La RATP procède à une campagne de recrutement destinée à ceux qui « aiment la ville » (voir ci-contre). La communication utilisée n’a, bien entendu, pas pu résister à la tentation anglomaniaque, d’autant moins que le message est évidemment surtout destiné aux jeunes gens. D’une manière générale, on sait du reste qu’en manière d’anglomanie RATP et SNCF c’est, en somme, bonnet blanc et blanc bonnet (voir, par exemple, mon courriel du 25/12 sur les annonces de sécurité mentionnées en anglais sur une ligne du RER exploitée par la SNCF). Concession, avec une manifeste répugnance, à la loi Toubon, sur l’affiche de la RATP, en bas et à gauche, on peut apercevoir, avec de très bons yeux, la traduction : « Il love my city : j’aime ma ville« . En très petits caractères, pour qu’elle soit pratiquement invisible …
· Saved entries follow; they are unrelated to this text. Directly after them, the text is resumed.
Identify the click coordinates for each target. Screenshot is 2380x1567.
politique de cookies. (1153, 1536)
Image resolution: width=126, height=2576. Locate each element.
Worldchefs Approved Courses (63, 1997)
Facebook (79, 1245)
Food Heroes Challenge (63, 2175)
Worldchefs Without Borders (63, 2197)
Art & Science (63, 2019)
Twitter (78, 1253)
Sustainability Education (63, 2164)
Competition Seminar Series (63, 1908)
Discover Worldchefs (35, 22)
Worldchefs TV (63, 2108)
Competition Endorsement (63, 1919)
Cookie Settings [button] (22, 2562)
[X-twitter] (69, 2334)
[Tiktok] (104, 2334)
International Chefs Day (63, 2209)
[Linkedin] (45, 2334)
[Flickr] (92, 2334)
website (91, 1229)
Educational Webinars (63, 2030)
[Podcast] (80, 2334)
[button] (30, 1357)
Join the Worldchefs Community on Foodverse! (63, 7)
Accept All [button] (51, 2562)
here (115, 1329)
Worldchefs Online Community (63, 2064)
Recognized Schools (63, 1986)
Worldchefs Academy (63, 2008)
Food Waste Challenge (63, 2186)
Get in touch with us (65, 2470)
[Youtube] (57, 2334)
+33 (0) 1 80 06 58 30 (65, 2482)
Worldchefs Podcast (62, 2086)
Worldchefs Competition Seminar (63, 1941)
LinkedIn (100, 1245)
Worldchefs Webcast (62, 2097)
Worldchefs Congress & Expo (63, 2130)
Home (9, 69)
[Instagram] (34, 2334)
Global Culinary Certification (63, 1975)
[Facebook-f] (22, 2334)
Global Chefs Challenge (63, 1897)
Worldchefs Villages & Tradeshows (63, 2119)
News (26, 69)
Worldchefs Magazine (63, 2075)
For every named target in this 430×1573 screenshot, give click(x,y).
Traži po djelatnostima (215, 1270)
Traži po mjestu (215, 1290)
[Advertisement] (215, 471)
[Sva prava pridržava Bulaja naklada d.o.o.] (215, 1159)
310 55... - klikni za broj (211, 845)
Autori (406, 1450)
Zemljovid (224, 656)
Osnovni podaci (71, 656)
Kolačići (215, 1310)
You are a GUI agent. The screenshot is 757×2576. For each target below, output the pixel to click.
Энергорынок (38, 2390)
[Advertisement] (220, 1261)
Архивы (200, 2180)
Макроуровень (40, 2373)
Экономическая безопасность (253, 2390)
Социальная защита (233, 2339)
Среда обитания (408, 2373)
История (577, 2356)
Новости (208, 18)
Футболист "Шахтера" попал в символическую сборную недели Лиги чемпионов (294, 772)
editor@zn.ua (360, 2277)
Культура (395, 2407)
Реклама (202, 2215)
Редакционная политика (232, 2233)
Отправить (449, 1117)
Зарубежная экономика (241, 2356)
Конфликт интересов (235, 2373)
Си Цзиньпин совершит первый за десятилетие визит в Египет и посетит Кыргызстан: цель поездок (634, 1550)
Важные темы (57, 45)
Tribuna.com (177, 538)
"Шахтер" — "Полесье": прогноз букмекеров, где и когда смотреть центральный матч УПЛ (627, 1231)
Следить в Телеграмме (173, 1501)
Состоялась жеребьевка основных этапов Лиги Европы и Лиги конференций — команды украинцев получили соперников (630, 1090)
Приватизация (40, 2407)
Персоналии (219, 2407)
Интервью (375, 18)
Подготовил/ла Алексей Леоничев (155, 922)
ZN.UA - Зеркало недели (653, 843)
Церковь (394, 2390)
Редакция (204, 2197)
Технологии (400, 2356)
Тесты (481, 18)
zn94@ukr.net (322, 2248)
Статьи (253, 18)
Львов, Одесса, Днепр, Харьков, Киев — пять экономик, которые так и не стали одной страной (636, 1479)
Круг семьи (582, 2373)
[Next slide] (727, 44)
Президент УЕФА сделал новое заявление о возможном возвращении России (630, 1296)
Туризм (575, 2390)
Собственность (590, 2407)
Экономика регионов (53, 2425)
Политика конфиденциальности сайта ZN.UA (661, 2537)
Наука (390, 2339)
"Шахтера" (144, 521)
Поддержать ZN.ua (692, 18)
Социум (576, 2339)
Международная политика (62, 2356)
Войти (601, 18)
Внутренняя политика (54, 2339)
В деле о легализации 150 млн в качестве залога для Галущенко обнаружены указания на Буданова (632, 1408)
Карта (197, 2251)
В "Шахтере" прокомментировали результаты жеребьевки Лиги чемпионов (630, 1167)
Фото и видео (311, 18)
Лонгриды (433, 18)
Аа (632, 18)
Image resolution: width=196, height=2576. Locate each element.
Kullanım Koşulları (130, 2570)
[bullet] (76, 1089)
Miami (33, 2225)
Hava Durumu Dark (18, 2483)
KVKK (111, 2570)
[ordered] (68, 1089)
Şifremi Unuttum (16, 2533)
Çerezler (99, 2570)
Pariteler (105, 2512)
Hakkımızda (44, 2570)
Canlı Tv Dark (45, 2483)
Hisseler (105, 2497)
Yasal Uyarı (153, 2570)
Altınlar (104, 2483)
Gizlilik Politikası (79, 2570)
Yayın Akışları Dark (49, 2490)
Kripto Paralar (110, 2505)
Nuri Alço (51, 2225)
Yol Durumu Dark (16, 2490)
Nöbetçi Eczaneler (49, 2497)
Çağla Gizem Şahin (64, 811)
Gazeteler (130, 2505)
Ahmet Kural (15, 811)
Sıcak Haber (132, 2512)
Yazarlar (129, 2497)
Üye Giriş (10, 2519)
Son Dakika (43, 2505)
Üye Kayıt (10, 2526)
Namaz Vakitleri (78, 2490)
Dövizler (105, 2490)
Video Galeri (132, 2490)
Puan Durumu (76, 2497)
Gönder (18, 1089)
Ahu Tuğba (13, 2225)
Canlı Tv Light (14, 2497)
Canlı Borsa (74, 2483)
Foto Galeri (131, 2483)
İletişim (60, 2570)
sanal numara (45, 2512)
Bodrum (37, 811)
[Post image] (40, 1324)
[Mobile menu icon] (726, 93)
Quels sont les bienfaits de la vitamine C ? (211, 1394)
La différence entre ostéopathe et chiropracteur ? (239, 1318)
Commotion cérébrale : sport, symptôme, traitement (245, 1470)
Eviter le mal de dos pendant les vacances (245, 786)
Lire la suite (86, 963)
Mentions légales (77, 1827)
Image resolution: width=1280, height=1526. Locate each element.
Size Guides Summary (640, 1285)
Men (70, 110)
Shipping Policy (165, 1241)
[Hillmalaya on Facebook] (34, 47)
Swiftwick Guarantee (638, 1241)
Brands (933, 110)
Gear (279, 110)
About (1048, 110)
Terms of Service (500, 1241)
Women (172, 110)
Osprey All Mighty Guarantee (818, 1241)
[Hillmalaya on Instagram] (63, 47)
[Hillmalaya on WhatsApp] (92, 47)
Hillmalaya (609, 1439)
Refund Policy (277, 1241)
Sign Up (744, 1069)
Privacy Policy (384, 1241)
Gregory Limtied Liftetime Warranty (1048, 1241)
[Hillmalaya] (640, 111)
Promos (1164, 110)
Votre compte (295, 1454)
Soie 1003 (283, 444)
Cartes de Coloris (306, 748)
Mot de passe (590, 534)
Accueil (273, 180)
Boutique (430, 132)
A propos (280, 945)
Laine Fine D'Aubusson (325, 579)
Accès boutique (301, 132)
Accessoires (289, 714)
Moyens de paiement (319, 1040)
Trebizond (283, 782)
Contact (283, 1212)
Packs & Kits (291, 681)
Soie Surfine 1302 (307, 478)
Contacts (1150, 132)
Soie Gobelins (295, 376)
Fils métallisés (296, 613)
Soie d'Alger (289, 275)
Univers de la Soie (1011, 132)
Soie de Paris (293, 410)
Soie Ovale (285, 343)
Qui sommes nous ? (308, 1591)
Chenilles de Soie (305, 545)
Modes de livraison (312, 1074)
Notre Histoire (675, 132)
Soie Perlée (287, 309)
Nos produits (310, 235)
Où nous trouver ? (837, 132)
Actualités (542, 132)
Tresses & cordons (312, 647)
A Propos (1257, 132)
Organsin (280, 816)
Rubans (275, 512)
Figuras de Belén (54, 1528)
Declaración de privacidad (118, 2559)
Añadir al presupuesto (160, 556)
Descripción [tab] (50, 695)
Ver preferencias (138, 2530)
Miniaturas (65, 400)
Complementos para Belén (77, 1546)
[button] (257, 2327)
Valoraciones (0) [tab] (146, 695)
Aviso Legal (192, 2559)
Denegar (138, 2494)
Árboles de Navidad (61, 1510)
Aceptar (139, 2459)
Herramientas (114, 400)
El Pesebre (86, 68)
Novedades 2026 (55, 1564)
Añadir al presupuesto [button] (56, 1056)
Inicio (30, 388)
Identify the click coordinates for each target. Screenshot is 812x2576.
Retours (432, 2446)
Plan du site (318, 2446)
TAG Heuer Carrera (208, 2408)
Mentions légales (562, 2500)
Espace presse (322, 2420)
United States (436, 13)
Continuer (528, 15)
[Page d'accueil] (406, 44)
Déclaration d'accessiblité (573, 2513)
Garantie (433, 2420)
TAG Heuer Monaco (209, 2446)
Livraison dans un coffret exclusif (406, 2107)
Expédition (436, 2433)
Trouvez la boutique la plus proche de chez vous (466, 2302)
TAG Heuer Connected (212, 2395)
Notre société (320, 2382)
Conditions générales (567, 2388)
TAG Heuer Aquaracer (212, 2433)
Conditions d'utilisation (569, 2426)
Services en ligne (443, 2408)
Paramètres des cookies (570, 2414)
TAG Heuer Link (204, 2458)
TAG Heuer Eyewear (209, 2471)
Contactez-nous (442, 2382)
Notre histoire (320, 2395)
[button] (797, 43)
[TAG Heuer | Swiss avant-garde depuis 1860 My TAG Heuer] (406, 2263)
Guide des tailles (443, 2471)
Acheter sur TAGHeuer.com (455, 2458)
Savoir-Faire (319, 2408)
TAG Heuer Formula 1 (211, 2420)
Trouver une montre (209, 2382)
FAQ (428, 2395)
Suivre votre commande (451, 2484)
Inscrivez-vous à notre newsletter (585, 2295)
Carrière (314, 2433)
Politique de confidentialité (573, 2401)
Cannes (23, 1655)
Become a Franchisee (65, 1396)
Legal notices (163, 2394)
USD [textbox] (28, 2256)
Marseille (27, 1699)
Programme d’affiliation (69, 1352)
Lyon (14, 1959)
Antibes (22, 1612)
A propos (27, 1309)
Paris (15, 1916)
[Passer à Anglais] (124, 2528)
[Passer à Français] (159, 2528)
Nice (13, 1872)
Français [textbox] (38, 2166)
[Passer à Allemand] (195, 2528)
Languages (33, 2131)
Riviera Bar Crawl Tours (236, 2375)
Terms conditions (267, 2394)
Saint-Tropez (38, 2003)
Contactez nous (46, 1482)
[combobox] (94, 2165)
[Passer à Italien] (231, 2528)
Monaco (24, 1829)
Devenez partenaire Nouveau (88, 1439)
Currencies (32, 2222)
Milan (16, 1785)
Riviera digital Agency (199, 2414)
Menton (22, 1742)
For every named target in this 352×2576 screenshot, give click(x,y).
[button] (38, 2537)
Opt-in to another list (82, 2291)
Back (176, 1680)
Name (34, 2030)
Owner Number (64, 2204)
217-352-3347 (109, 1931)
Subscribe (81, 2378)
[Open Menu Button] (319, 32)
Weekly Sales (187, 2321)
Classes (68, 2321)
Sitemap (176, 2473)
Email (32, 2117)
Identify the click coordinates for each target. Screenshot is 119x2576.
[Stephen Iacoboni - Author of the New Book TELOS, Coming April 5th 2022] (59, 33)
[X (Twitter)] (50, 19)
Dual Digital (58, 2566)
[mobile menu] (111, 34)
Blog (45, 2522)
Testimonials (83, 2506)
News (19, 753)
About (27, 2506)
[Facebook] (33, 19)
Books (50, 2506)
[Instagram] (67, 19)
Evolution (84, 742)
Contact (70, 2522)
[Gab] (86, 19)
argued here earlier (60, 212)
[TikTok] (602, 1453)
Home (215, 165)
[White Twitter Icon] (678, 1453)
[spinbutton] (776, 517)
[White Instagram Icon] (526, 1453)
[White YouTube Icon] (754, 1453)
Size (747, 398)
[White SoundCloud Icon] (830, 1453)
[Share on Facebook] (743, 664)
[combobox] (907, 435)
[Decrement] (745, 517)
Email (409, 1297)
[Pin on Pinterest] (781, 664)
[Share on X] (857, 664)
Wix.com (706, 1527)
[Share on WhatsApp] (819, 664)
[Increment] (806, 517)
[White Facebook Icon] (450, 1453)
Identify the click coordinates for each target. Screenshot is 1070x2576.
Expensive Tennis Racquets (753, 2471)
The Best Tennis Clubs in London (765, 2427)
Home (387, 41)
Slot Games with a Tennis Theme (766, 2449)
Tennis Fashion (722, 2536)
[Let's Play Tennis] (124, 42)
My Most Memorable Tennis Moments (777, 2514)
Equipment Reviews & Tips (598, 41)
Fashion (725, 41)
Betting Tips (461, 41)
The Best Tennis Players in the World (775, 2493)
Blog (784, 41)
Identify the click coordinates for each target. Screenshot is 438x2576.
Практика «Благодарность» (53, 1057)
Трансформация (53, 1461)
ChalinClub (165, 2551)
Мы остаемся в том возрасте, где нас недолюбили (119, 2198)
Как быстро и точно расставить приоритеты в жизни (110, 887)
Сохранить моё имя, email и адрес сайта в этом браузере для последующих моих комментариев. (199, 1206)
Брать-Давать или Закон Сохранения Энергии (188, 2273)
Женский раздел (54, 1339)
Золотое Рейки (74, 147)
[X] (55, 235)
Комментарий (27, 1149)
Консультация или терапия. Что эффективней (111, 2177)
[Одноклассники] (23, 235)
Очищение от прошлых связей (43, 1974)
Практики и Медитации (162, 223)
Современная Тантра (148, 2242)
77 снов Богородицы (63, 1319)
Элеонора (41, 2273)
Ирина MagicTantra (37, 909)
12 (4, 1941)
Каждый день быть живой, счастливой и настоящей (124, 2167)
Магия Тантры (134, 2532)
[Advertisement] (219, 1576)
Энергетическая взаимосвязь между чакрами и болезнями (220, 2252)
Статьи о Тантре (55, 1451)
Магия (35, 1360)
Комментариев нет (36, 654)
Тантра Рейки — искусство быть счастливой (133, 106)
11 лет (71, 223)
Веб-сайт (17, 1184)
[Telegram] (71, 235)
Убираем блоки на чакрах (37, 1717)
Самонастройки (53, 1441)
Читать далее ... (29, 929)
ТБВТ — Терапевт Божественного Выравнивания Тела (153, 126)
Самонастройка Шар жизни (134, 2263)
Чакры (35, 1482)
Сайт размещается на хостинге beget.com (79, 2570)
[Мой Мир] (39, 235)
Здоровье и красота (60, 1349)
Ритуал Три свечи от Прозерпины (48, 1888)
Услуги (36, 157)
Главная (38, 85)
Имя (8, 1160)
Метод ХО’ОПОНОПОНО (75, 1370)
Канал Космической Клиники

En revanche, on ne peut manquer de remarquer sur cette publicité (Aujourd’hui en France du 14/02) l’évidente allusion, appuyée, au fameux slogan « I love NY » (pour New York), que l’on pourrait considérer comme usé jusqu’à la corde à force d’être plus ou moins imité dans le monde entier par de nombreuses villes en mal de notoriété, mais qui continue cependant de rencontrer un très grand succès (il s’agit en fait d’une marque déposée en 1977 par un publicitaire mandaté par l’État de New York). Chaque capitale, chaque grande ville veut désormais avoir, elle aussi, « sa » marque, celle qui saura la distinguer, lui donner le caractère « branché » que veut exprimer le très à la mode logo « I love NY ». On rivalise de jeux de mots plus ou moins percutants, affligeants ou même ridicules, évidemment anglo-saxons (ce qui ne peut manquer de souligner la richesse, la modernité, la pertinence du message, tandis qu’user d’une autre langue nationale serait un signe de médiocrité, de « passéisme« , de « crispation identitaire« , d’ignorance).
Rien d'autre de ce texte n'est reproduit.